Categories Education Insight

Consumption mentality is mental delusion

Sculpture: OMG LOL / Eyebeam Art + Technology Center Open Studio

 

At what point does human kind stop consuming? Food. Land. Raw materials. Flora and fauna. Water. We have an insatiable appetite for all of them. It has driven colonization, exploitation, invention, and confrontation. No matter how much we have, enough is never enough. We are feeding the beast of growth, and it is only when faced with disaster, obsolescence, or extinction we correct our ways and try and to make amends.

Perhaps then it is no wonder that with all these heavy thoughts I have been thinking about the role of information in this mix of consumption. Human kind has been creating information in many forms for thousands of years, and because of its relative scarcity in the past (pre-20th century) it was easier to archive, read, and consume. In this century we are seeing billions of pieces of information being produced, and re-produced. Primarily we produce this information so it can be quickly consumed by others. All of us are contributing to this sweet social junk food of information, while also finding the bigger meatier chunks of information harder to digest and more complex to store and consume. I guess you get my analogy; I am going to liken my thinking with information to the theme of food.

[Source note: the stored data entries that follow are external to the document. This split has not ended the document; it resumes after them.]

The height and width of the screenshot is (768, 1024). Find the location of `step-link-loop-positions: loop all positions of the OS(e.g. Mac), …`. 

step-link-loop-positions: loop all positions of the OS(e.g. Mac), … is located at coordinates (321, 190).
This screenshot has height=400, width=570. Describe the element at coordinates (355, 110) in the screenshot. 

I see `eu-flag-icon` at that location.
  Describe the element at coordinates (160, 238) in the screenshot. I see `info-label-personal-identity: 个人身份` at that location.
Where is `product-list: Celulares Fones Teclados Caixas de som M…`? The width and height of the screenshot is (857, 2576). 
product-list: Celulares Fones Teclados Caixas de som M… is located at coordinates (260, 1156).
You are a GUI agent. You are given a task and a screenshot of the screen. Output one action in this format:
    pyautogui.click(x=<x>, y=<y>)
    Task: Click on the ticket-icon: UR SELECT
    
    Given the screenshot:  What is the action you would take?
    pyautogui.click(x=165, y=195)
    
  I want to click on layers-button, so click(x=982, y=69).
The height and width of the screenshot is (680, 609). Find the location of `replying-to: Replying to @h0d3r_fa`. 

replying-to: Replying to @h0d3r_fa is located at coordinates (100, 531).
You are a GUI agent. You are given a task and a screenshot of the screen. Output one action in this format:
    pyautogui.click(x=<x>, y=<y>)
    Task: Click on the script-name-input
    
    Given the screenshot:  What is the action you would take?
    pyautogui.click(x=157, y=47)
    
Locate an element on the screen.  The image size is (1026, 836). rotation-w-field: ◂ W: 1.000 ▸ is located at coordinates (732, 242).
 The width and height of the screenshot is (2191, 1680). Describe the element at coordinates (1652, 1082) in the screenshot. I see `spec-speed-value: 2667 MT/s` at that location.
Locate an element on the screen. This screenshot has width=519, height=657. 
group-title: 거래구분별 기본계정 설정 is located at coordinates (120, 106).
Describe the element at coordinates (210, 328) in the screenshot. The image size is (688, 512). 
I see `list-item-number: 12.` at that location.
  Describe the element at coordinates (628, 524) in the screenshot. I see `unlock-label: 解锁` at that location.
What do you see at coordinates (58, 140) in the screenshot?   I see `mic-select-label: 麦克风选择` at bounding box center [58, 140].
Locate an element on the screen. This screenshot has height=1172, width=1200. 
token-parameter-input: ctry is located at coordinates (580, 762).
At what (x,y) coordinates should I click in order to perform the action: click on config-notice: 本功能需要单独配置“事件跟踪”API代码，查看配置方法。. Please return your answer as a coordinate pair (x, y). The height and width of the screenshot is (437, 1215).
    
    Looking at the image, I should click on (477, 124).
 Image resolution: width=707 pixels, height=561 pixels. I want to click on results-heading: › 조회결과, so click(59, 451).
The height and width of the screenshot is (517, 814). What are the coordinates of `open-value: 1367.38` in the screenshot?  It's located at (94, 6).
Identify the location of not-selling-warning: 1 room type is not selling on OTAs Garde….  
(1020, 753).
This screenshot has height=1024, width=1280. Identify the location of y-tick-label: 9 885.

The consumption of information mentality is something I liken to the obesity epidemics of many countries. Our public libraries, and those at schools and universities, swell with physical and digital information, sometimes shedding the burden of physical weight in favour of more digital fare.  I know why we collect all this information, so we can consume it later, but it seems to underpin so much of the routine of our lives that I feel many have lost the ability to have an imagination. The other aspect to this analogy is consumption of information from starvation, and it also creates incredible dangers whereby people desperate for any kind of information or communication technology will happily consume pretty much any kind of crap. It’s as if our brains are being fed on all kinds of mindless and pointless information, to the point of slowing us down, making us lazy, complacent, and narrow-minded.  But is it no wonder? Since the emergence of tools and spaces to store and archive information centuries ago, we are now trying to house within the Internet the entire memory of the human race, no matter how trivial, while at the same time expecting that because it exists there, then we must know about it, watch it, listen to it, and acknowledge it.

In many instances information is force fed into young people and called education. It is again no wonder that as time beats on, more information is deemed worthy to add to an obese curriculum, more data must be memorized and regurgitated. We have become dominated by the process that consumption of information equals learning. It’s as if students are treated as birds, little chicks learning to fly, waiting for the teacher to regurgitate information into them because they cannot eat it by themselves. Perhaps this is as innate (or inane) as it gets. Education has been serving the same ‘portioned and segmented meals’ for too long  – ‘eat it because we say it’s good for you’. In many instances this is also implicit in conferences and professional learning seminars. I know these are horrible over-simplifications, but from one perspective I feel that we have created institutions and systems based solely on the consumption of more and more information without any real transformation. This is as opposed to systems and environments which develop skills and discernment with information. Good schools and good teachers know the difference; as too do good libraries.

We all know what pigging out on information feels like. We have studied and crammed for exams and essays, only to have it dissipate from our heads in the near future like sugar from our system. The information was not nourishing, but we were told to consume it so we could develop our palette. However when we absorb information that really stimulates and challenges us, it changes us in the same way we build muscle; it is memorable and empowering. Herein lies the real problem: there is so much ‘sugar-filled’ information out there that we’re lacking the skills to find and focus on what really matters, we don’t know what healthy consumption of information looks like, and we most certainly have not developed enough imagination, problem-solving, invention, and creation in our lives and in the lives of young people that grounds us in the present.

The antidote to consumption is play: physically and mentally. We have stripped many of our institutions of play as we became heavier with the burden of information to pass on. It is inevitable. But play is not what happens at ‘recess’ or ‘lunch’. Play is not mindless, in the same way not all information is mindless. Compelling information coupled with playful experimentation, helps us create meaning and improve processes. The digital age has a great deal it can prove that this is the case. The Internet is one of the mirrors in which we can look at ourselves and be happy with what we see. However with it comes obesity and starvation of information as two extremes that can corrupt our perspectives on this, requiring a deeper degree of discernment to know the difference, and how to take action: something I think will be another of the great challenges of human kind.